In terms of tourism potential, Birmingham is far behind its neighbors, although the city authorities are trying to occupy their niche. A large number of festivals take place here. Highlights include the Cathedral, the Exhibition Center and the Royal Ballet.
Leeds was formed in the tenth century. Industry has also been actively developing here for a long time. However, over time, investments in the industrial sector fell, and the Leeds authorities did not fight to save the sphere, but relied on the finance and legal sectors.
Leeds is hardly a popular tourist destination. It is more suitable for business tourism, when historical excursions can be combined with business. But there is something to see in the city, the Royal Armory and the Museum of Sculpture are considered to be iconic tourist sites. Tourists tend to stroll through the territory of Kirkstal Abbey and ride along the Middleton Highway, the oldest in the world.
If a city could be made the hero of the Cinderella tale, then undoubtedly Glasgow would be. For a long time this Scottish city was provincial. Since the end of the 80s of the last century, its rise begins not only in the economy, but also in culture. The city receives the status of a cultural capital and the right to host major international events.
London is the capital city of the United Kingdom of Great Britain and Northern Ireland. Administratively it forms the Greater London region of England, divided into 32 self-governing districts and the City.
Population - 8.3 million people (2012), the second largest city in Europe and the largest in the European Union. Forms the metropolitan area "Greater London" and a wider metropolitan area. Located in the southeast of the island of Great Britain, on the plain of the London Basin, at the mouth of the Thames near the North Sea.

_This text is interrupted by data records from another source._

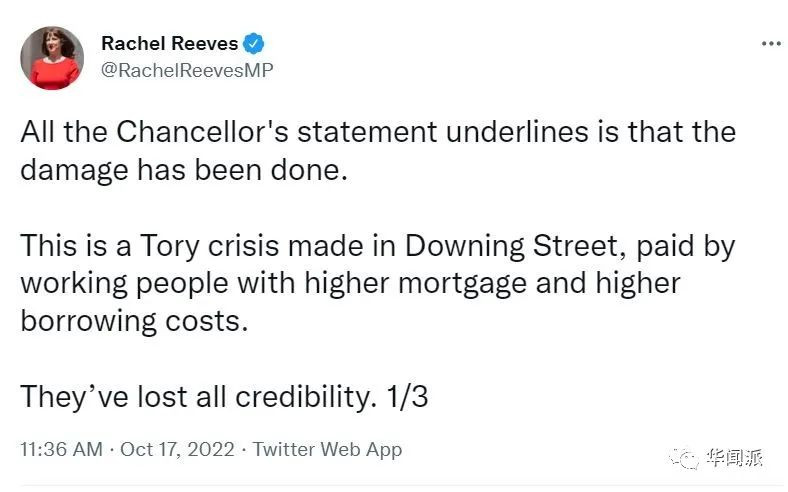Open the Twitter Web App source link
Screen dimensions: 788x492
[327, 449]
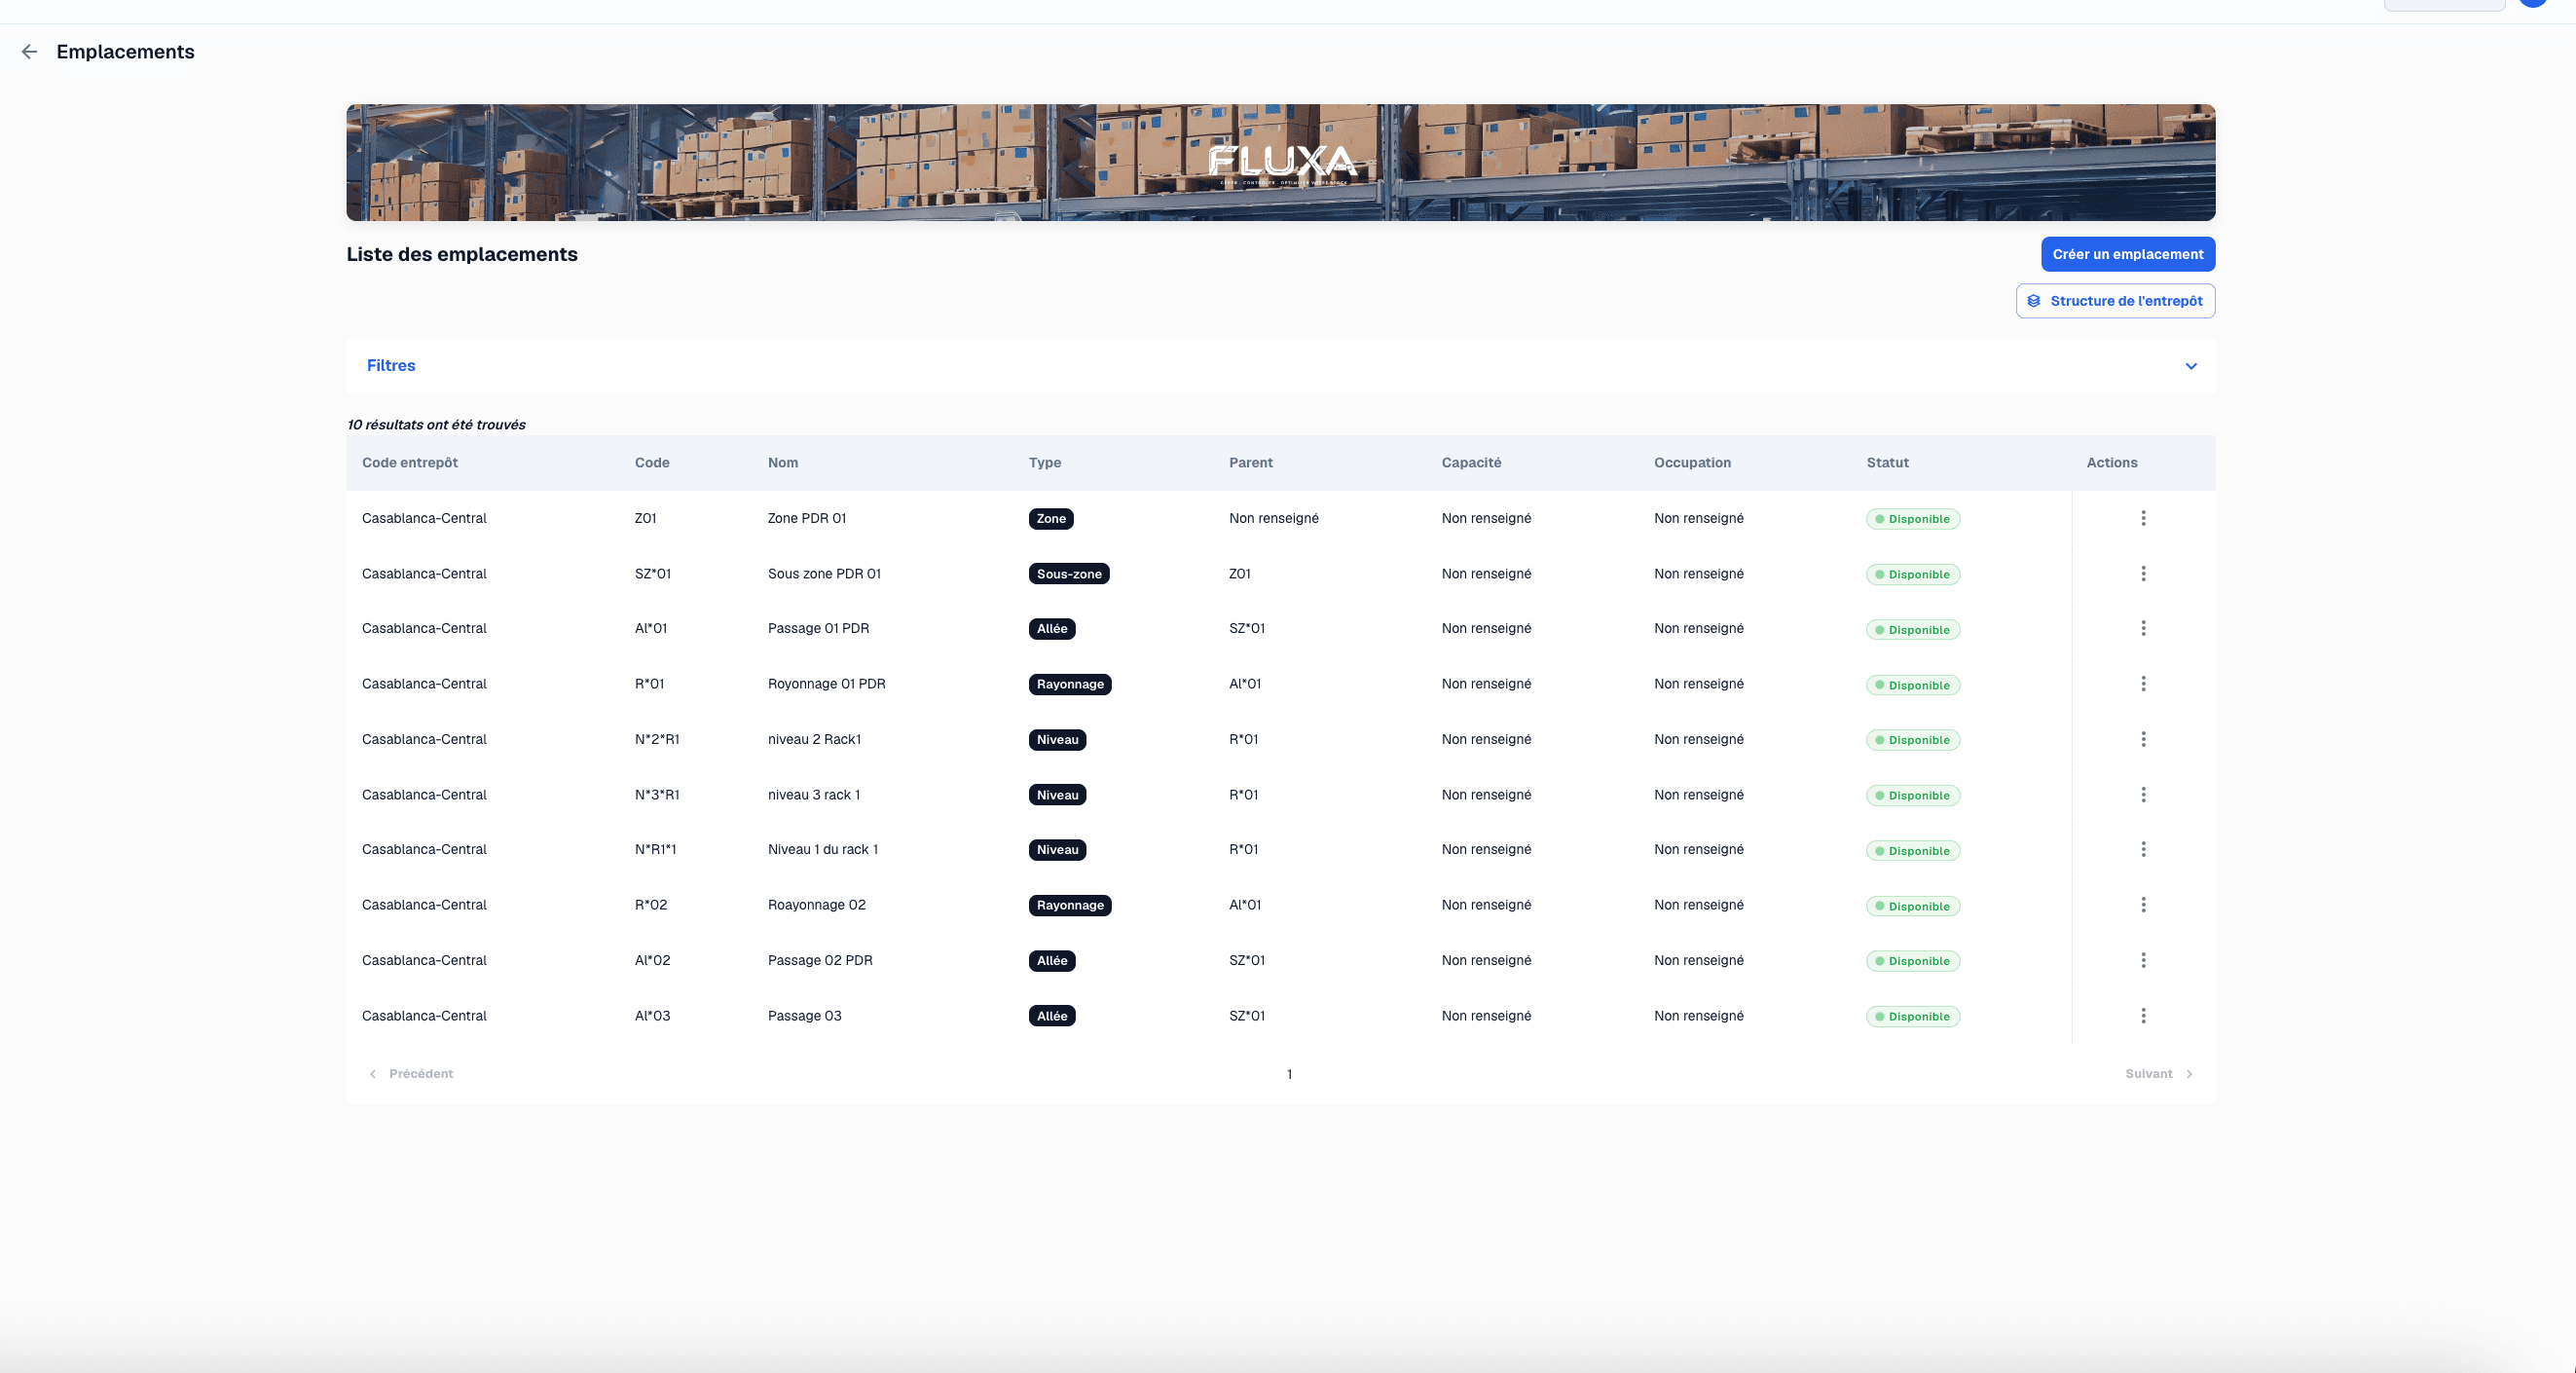The width and height of the screenshot is (2576, 1373).
Task: Go back using the arrow beside Emplacements
Action: [30, 52]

London is the main political, economic and cultural center of Great Britain. The city's economy occupies a fifth of the country's economy. Belongs to the global cities of the highest rank, the world's leading financial centers.
The historic center of London, formed by the Westminster and City districts, took shape during the Victorian era. Among the single buildings that survived the fire in 1666 is the medieval fortress Tower.
London was founded about 43 years ago under the name Londinium by the Romans shortly after their invasion of Britain. In the 1st-3rd centuries - the capital of Roman Britain, from the 11th-12th centuries - England, from 1707 - Great Britain, from the 16th to the 20th century - the British Empire. From 1825 to 1925 it was the largest city in the world.
London covers an area of about 1580 km², located on the prime meridian. Around London, on an area of 554.7 thousand hectares (in 2011), there is a "green belt" created after the Second World War in order to prevent further sprawl of the city.
The Thames, a navigable river that flows into the North Sea, flows from southwest to east across London. Its length within the city is 68 km. The large left tributaries of the Kolne, Crane, Brent, Lee, Roding, Rom, Ingeborn flow into the Thames within London; and the right tributaries Hogsmill, Beverly Brook, Wondle, Ravensbourne, Darent.
More than 150 km² of London is prone to flooding during the high tides of the Thames, which in the Westminster area has been narrowed three times since the time of the Romans. To protect London from the surge wave from the sea in 1984, the Thames Barrier dam was built within the city limits, capable of blocking the movement of water upriver.
The climate in London is temperate maritime, with mild winters and warm summers, an even distribution of precipitation throughout the year. The mild climate, as in the whole of Western Europe, is due to the influence of the warm oceanic current of the Gulf Stream.
As of 2011, London remained one of the most polluted cities in Europe. The main source of air pollution is road transport, about 1/3 of which is caused by tire and brake wear.